EXERCISE BRIEF
The lines to be extracted begin at the line containing "Screen dimensions: 1416x539" and end at the last line of the data below; copy them exactly and leave out the pictures.

-------- INPUT --------

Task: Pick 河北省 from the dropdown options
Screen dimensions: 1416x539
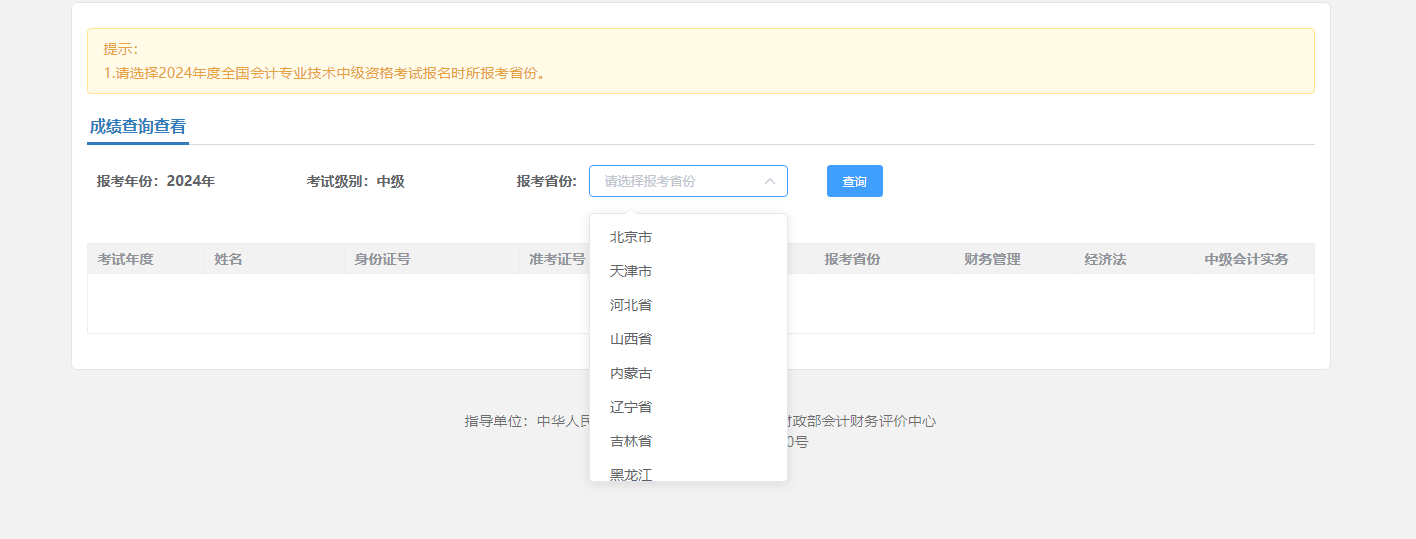Action: [x=631, y=305]
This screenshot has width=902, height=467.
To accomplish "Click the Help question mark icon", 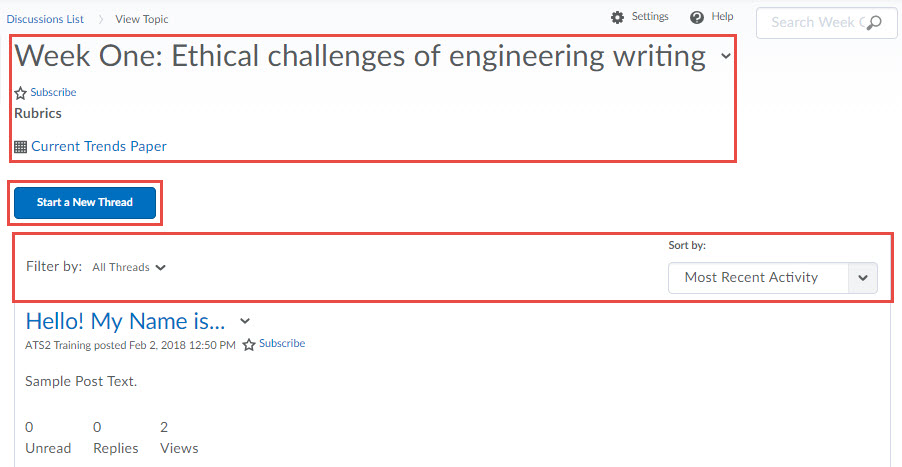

--------

RESPONSE BOX
Screen dimensions: 1416x539
Action: [x=631, y=305]
This screenshot has width=902, height=467.
To accomplish "Click the Help question mark icon", 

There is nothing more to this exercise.